======== Passage to read ========

Similarly, the strengths converted by the positioning device 10B is shown in FIG. 5B, and the strengths caused by the objects from strongest to weakest is the tire pressure sensor 221 with ID #2, the tire pressure sensor 221 with ID #4, the tire pressure sensor 221 with ID #1, and the tire pressure sensor 221 with ID #3. Then, the positioning device 10B converts the plurality of calculated distances according to the strengths as shown in FIG. 5B, and the distance objects of the calculated distances from shortest to longest are the tire pressure sensor 221 with ID #2, the tire pressure sensor 221 with ID #4, the tire pressure sensor 221 with ID #1, and the tire pressure sensor 221 with ID #3. The positioning data of the positioning device 10B is (the plurality of correspondences), and the distance objects of the calculated distances from shortest to longest are the tire pressure sensor 221 with ID #2, the tire pressure sensor 221 with ID #4, the tire pressure sensor 221 with ID #1, and the tire pressure sensor 221 with ID #3.

======== Data lines ========

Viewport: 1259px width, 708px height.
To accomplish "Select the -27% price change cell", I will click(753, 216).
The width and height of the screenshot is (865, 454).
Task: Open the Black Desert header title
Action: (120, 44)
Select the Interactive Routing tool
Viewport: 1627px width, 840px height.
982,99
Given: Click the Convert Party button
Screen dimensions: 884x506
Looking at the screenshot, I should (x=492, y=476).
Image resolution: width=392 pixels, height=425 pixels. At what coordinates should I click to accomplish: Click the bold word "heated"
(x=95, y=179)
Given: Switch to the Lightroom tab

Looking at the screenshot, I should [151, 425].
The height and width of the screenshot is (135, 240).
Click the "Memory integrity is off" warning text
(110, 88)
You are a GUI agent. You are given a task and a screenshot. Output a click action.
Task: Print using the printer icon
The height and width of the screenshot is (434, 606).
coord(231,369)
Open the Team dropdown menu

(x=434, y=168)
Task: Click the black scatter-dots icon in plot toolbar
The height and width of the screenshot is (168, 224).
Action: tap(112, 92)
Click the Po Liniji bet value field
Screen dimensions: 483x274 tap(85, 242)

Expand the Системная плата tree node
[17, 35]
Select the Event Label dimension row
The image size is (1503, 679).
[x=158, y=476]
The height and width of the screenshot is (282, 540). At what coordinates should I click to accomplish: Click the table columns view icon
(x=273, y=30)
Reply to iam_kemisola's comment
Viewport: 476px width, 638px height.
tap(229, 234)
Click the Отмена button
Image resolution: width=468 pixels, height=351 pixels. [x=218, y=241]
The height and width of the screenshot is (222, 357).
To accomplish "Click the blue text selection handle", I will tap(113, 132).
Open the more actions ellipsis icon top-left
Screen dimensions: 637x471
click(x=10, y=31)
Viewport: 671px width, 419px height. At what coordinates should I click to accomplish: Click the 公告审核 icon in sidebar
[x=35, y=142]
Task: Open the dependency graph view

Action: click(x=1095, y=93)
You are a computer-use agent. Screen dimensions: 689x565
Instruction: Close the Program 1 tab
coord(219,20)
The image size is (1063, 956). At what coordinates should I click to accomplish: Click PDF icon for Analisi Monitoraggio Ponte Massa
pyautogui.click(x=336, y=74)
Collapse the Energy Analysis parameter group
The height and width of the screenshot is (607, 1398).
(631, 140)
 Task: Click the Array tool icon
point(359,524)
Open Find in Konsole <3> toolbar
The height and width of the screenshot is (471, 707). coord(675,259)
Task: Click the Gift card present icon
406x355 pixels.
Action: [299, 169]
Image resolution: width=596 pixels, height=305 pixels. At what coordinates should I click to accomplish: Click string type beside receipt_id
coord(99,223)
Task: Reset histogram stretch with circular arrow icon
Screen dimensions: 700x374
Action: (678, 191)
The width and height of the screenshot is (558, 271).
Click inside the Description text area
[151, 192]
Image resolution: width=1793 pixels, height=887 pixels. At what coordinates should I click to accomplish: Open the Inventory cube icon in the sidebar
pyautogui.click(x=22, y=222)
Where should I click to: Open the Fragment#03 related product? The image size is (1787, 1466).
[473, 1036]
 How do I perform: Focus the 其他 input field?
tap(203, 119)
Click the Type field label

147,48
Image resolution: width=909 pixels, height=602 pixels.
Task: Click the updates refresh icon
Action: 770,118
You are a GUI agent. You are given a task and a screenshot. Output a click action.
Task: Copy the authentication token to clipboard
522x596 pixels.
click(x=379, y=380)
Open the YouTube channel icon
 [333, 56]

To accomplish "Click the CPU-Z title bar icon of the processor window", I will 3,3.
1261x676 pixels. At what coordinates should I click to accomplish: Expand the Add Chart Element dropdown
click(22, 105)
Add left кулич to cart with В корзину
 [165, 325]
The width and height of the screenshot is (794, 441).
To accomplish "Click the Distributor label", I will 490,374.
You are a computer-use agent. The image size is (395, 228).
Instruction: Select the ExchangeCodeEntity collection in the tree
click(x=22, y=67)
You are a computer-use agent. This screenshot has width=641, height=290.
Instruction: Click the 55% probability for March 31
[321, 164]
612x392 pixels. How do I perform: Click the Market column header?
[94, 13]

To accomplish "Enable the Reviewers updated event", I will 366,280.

========

◆ Directions
Continue the passage on positioning tire pressure sensors from where it stops.

◆ Answer for the task
The strengths converted by the positioning device 10C is shown in FIG. 5C, and the strengths caused by the objects from strongest to weakest is the tire pressure sensor 221 with ID #2, the tire pressure sensor 221 with ID #4, the tire pressure sensor 221 with ID #1, and the tire pressure sensor 221 with ID #3. Then, the positioning device 10C converts the plurality of calculated distances according to the strengths as shown in FIG. 5C, and the distance objects of the calculated distances from shortest to longest are the tire pressure sensor 221 with ID #2, the tire pressure sensor 221 with ID #4, the tire pressure sensor 221 with ID #1, and the tire pressure sensor 221 with ID #3. The positioning data of the positioning device 10C is (the plurality of correspondences), and the distance objects of the calculated distances from shortest to longest are the tire pressure sensor 221 with ID #2, the tire pressure sensor 221 with ID #4, the tire pressure sensor 221 with ID #1, and the tire pressure sensor 221 with ID #3.

After each positioning device 10 receives the Bluetooth signals sent by the plurality of tire pressure sensors 221, it can determine the lengths of the plurality of calculated distances between the plurality of tire pressure sensors 221 and the positioning devices 10 based on the strengths of the signal field strength indication converted from the Bluetooth signals and the ID of the tire pressure sensor 221 carried by each Bluetooth signal.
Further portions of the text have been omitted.